Gela. Chi controlla il controllore? Ma soprattutto chi paga il controllore? Il dubbio è legittimo dopo aver letto l’ordinanza del 25 novembre scorso con cui il Comune ordina alla Tekra (società che gestisce il servizio raccolta rifiuti e differenziata) di integrare e potenziare il servizio di vigilanza affinchè venga contrastato l’abbandono dei rifiuti.

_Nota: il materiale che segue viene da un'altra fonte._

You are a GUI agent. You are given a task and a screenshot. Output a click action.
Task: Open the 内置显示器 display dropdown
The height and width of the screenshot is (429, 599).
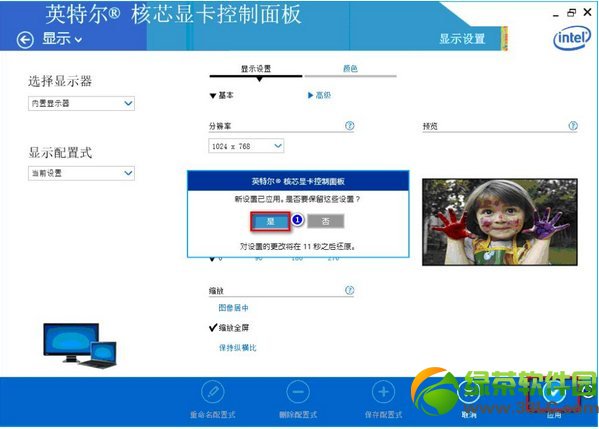click(x=81, y=103)
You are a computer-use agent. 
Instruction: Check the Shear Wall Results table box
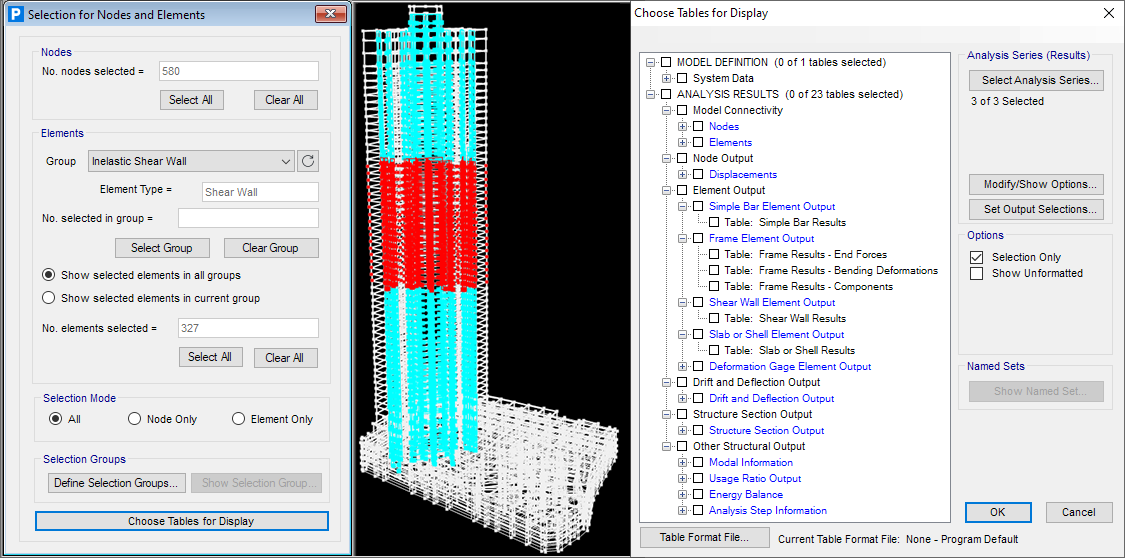[714, 318]
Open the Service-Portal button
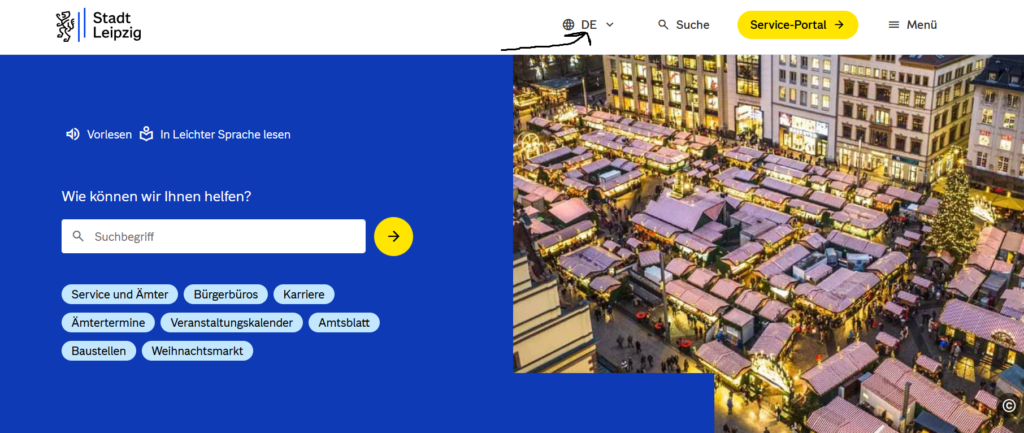This screenshot has width=1024, height=433. click(797, 25)
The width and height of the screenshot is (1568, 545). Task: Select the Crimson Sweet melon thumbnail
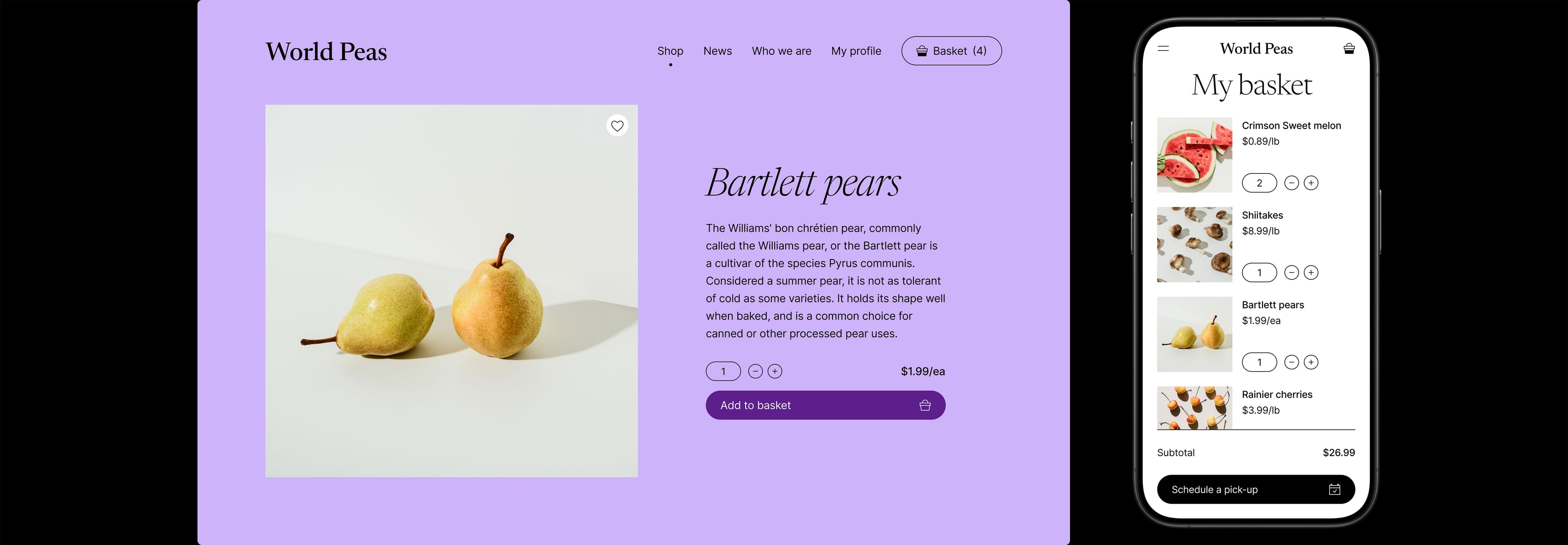[x=1194, y=155]
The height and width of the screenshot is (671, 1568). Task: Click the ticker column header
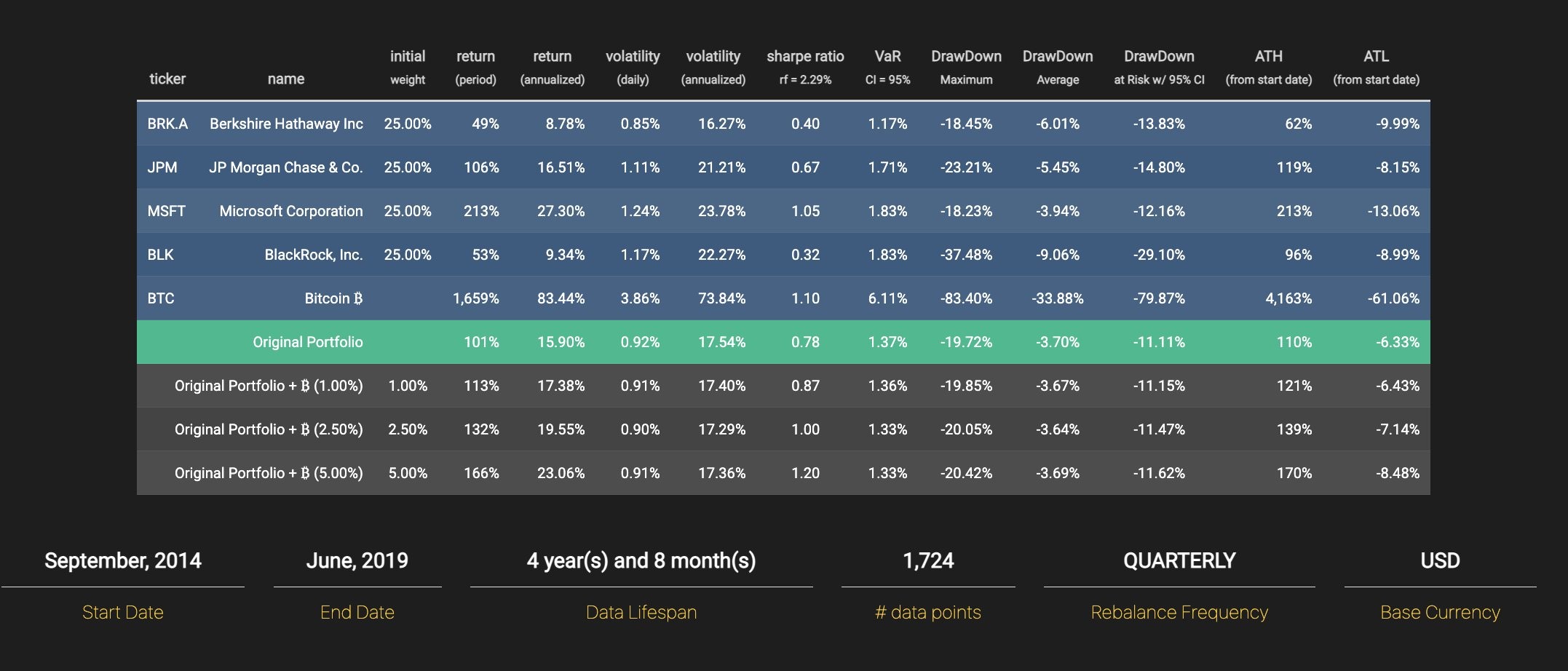tap(167, 79)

La Tekra dovrà dunque stipulare un contratto con una società di vigilanza per sorvegliare i rifiuti. Servizio che era stato avviato dai vigili urbani ma che secondo lo stesso Comune è risultato insufficiente. Ed allora ecco la soluzione: incaricare i vigilantes. La Cgil, nella persona del segretario Ignazio Giudice, sente puzza di bruciato. “Bene, l’obiettivo è quello di ridurre al minimo il problema igienico sanitario presente in città – dice Giudice – Nell’ordinanza non è però specificato il costo di questo servizio. La Tekra pagherà la fattura all’istituto di vigilanza, questo è chiaro, ma il Comune cosa darà alla Tekra? A parer mio dovrebbe essere sin d’ora chiaro. Questa si chiama trasparenza”.
Il Comune non trova i soldi per pagare lo straordinario notturno ai vigili urbani. Dove prende i soldi per pagare alla Tekra questo servizio aggiuntivo? A meno che non lo faccia gratuitamente.

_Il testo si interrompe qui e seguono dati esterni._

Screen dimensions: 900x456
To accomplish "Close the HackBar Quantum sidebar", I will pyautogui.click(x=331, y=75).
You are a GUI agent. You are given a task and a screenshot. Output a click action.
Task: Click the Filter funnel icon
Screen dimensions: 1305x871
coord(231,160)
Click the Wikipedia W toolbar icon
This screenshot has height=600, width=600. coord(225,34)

Intanto sono in stato di agitazione i 150 lavoratori della Tekra per gli stipendi pagati in ritardo. La differenziata è stata avviata, ma la Tari rimane alta e benché l’assessore sostenga che a Gela si paghi poco rispetto ad altri comuni, i cumuli di rifiuti sono in diverse strade e adesso occorre pagare i vigilantes privati per scovare gli sporcaccioni.